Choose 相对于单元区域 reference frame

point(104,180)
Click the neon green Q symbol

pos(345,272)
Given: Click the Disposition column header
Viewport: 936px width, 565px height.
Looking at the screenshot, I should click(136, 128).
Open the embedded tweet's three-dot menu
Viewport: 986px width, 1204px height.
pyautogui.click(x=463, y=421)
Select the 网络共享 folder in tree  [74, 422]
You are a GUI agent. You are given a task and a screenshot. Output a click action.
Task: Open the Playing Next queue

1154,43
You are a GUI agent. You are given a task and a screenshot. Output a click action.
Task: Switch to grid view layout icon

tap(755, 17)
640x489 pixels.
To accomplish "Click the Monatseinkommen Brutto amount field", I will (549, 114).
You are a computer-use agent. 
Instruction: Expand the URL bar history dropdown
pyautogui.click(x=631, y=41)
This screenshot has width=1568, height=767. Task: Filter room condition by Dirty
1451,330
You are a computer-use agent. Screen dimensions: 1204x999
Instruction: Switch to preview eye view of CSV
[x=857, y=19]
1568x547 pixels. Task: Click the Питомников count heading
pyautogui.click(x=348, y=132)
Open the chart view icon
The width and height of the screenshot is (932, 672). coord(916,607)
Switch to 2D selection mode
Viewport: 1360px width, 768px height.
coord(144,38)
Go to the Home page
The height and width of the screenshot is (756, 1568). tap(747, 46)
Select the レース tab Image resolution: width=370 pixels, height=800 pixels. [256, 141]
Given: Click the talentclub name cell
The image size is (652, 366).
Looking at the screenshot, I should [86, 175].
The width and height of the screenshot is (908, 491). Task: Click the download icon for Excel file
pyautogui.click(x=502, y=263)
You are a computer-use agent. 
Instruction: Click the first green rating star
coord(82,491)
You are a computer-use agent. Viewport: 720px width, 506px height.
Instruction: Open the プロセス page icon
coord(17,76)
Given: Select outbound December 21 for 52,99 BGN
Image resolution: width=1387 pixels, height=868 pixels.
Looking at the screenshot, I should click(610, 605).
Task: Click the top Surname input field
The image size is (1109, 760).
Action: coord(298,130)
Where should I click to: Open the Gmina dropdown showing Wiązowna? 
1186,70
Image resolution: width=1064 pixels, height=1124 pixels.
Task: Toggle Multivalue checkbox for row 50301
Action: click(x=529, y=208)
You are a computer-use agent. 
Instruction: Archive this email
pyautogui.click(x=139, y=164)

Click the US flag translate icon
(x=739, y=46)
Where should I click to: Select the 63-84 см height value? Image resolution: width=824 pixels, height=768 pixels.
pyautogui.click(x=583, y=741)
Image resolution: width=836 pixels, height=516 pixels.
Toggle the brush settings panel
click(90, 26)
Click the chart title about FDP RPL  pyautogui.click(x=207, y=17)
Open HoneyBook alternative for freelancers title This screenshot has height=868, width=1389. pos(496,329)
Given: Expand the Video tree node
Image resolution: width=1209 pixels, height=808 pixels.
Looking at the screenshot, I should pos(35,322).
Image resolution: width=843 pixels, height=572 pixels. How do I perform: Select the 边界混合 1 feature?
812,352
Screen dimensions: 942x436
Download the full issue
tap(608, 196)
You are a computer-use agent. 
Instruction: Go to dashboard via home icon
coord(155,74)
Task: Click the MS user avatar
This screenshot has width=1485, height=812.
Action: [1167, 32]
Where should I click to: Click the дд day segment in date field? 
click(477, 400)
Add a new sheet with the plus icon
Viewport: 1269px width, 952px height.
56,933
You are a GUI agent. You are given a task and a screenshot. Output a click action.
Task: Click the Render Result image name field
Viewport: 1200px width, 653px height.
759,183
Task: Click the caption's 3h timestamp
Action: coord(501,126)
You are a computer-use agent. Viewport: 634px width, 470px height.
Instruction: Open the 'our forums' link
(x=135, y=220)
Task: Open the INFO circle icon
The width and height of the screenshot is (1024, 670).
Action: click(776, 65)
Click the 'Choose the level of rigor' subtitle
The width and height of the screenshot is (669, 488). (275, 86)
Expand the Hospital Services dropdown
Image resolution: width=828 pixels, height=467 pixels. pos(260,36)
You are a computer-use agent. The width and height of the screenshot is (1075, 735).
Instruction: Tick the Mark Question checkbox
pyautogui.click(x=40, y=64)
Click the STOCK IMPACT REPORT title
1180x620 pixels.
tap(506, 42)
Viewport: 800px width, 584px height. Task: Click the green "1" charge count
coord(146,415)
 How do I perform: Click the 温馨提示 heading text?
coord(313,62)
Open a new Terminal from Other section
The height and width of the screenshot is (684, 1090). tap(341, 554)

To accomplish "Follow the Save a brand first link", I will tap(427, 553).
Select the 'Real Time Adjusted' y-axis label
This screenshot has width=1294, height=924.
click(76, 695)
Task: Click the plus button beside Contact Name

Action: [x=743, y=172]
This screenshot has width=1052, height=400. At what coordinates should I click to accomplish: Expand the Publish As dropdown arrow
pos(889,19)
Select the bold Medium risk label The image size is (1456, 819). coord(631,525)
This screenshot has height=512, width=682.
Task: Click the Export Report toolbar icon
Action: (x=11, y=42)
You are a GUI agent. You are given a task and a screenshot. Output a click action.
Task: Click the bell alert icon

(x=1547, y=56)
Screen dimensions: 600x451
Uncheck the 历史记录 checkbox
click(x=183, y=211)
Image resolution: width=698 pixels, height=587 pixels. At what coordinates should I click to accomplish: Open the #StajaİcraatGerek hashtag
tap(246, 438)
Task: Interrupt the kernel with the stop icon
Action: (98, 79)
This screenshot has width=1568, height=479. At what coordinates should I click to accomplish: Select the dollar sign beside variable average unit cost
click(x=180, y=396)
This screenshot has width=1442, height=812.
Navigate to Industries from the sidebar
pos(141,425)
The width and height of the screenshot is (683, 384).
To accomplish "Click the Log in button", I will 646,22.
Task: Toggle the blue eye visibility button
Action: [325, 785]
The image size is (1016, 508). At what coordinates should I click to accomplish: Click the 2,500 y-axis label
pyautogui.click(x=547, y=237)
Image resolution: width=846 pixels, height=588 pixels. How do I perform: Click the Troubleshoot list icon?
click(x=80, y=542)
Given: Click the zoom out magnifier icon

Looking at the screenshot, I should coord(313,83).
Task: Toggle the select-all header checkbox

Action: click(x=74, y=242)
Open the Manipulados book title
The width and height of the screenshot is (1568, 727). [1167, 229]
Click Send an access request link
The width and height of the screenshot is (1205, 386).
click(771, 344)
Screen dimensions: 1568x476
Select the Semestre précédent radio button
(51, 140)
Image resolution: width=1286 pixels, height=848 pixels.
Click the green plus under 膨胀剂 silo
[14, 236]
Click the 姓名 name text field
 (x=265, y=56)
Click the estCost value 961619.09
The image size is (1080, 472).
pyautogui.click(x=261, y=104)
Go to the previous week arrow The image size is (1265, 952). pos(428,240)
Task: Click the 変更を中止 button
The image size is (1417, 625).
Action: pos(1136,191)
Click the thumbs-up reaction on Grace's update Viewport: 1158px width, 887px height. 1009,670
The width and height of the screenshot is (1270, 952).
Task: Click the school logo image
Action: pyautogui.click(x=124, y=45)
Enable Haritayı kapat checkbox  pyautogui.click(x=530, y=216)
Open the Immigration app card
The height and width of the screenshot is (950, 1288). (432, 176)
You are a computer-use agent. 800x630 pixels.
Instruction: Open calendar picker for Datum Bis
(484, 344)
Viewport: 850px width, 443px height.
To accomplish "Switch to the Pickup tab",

-=-=-

Problem statement: In the entries above, identify each line that includes the string "tree", then copy it.

Solution to the exercise:
Select the 网络共享 folder in tree  [74, 422]
Given: Expand the Video tree node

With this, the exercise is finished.